WORK REQUEST: Could you return all of the records exactly as they stand?

DATA SUPPLIED:
------------------------------------------------------------

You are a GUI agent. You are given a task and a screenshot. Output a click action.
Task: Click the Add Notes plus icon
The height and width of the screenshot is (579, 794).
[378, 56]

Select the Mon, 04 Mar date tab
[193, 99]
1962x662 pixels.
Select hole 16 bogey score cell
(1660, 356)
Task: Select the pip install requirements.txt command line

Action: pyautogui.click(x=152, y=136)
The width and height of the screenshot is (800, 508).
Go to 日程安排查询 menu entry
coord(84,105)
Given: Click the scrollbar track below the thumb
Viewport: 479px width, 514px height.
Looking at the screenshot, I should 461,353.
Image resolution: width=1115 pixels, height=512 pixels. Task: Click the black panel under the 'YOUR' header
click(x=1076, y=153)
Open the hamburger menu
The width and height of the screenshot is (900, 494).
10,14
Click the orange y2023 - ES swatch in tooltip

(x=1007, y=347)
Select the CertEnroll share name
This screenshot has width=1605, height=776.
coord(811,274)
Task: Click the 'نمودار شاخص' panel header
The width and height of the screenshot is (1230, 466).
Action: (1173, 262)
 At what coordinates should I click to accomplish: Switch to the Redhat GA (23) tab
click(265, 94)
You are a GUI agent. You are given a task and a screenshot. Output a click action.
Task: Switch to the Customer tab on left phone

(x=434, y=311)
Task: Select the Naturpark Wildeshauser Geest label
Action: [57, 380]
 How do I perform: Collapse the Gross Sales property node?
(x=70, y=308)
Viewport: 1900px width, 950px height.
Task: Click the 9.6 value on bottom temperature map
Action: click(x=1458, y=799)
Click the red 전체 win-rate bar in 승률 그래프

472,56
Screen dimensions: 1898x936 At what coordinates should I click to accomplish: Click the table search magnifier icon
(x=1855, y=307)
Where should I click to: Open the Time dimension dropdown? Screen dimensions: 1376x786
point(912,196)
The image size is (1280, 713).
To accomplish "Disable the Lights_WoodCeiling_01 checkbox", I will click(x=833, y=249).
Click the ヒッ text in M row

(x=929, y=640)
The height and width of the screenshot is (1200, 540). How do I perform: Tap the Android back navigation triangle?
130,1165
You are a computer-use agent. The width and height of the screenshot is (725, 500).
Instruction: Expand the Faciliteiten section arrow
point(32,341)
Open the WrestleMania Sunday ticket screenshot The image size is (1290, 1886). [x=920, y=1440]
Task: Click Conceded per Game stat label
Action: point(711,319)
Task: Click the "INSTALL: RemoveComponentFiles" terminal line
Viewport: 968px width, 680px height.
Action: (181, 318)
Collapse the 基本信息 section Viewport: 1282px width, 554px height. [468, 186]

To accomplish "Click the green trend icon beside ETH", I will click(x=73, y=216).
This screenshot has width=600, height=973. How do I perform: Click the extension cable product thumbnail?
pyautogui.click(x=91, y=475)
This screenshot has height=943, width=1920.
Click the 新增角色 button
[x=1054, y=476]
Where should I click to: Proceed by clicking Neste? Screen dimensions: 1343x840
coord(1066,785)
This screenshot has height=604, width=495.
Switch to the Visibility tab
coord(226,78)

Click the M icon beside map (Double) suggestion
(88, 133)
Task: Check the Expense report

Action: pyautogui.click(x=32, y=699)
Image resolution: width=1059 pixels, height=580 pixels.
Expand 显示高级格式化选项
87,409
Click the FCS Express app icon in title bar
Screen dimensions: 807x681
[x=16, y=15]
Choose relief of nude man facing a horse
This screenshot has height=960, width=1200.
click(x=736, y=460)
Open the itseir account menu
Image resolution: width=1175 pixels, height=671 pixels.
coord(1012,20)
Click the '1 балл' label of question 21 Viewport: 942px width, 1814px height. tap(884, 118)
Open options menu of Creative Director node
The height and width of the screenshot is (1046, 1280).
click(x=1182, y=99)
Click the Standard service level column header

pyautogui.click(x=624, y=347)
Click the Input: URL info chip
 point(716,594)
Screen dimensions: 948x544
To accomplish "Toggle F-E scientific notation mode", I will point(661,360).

------------------------------------------------------------

FINISHED EXERCISE:
You are a GUI agent. You are given a task and a screenshot. Output a click action.
Task: Click the Add Notes plus icon
The height and width of the screenshot is (579, 794).
[378, 56]

Select the Mon, 04 Mar date tab
[193, 99]
1962x662 pixels.
Select hole 16 bogey score cell
(1660, 356)
Task: Select the pip install requirements.txt command line

Action: pyautogui.click(x=152, y=136)
The width and height of the screenshot is (800, 508).
Go to 日程安排查询 menu entry
coord(84,105)
Given: Click the scrollbar track below the thumb
Viewport: 479px width, 514px height.
Looking at the screenshot, I should 461,353.
Image resolution: width=1115 pixels, height=512 pixels. Task: Click the black panel under the 'YOUR' header
click(x=1076, y=153)
Open the hamburger menu
The width and height of the screenshot is (900, 494).
10,14
Click the orange y2023 - ES swatch in tooltip

(x=1007, y=347)
Select the CertEnroll share name
This screenshot has width=1605, height=776.
coord(811,274)
Task: Click the 'نمودار شاخص' panel header
The width and height of the screenshot is (1230, 466).
Action: (1173, 262)
 At what coordinates should I click to accomplish: Switch to the Redhat GA (23) tab
click(265, 94)
You are a GUI agent. You are given a task and a screenshot. Output a click action.
Task: Switch to the Customer tab on left phone

(x=434, y=311)
Task: Select the Naturpark Wildeshauser Geest label
Action: [57, 380]
 How do I perform: Collapse the Gross Sales property node?
(x=70, y=308)
Viewport: 1900px width, 950px height.
Task: Click the 9.6 value on bottom temperature map
Action: click(x=1458, y=799)
Click the red 전체 win-rate bar in 승률 그래프

472,56
Screen dimensions: 1898x936 At what coordinates should I click to accomplish: Click the table search magnifier icon
(x=1855, y=307)
Where should I click to: Open the Time dimension dropdown? Screen dimensions: 1376x786
point(912,196)
The image size is (1280, 713).
To accomplish "Disable the Lights_WoodCeiling_01 checkbox", I will click(x=833, y=249).
Click the ヒッ text in M row

(x=929, y=640)
The height and width of the screenshot is (1200, 540). How do I perform: Tap the Android back navigation triangle?
130,1165
You are a computer-use agent. The width and height of the screenshot is (725, 500).
Instruction: Expand the Faciliteiten section arrow
point(32,341)
Open the WrestleMania Sunday ticket screenshot The image size is (1290, 1886). [x=920, y=1440]
Task: Click Conceded per Game stat label
Action: point(711,319)
Task: Click the "INSTALL: RemoveComponentFiles" terminal line
Viewport: 968px width, 680px height.
Action: (181, 318)
Collapse the 基本信息 section Viewport: 1282px width, 554px height. [468, 186]

To accomplish "Click the green trend icon beside ETH", I will click(x=73, y=216).
This screenshot has width=600, height=973. How do I perform: Click the extension cable product thumbnail?
pyautogui.click(x=91, y=475)
This screenshot has height=943, width=1920.
Click the 新增角色 button
[x=1054, y=476]
Where should I click to: Proceed by clicking Neste? Screen dimensions: 1343x840
coord(1066,785)
This screenshot has height=604, width=495.
Switch to the Visibility tab
coord(226,78)

Click the M icon beside map (Double) suggestion
(88, 133)
Task: Check the Expense report

Action: pyautogui.click(x=32, y=699)
Image resolution: width=1059 pixels, height=580 pixels.
Expand 显示高级格式化选项
87,409
Click the FCS Express app icon in title bar
Screen dimensions: 807x681
[x=16, y=15]
Choose relief of nude man facing a horse
This screenshot has height=960, width=1200.
click(x=736, y=460)
Open the itseir account menu
Image resolution: width=1175 pixels, height=671 pixels.
coord(1012,20)
Click the '1 балл' label of question 21 Viewport: 942px width, 1814px height. tap(884, 118)
Open options menu of Creative Director node
The height and width of the screenshot is (1046, 1280).
click(x=1182, y=99)
Click the Standard service level column header

pyautogui.click(x=624, y=347)
Click the Input: URL info chip
 point(716,594)
Screen dimensions: 948x544
To accomplish "Toggle F-E scientific notation mode", I will point(661,360).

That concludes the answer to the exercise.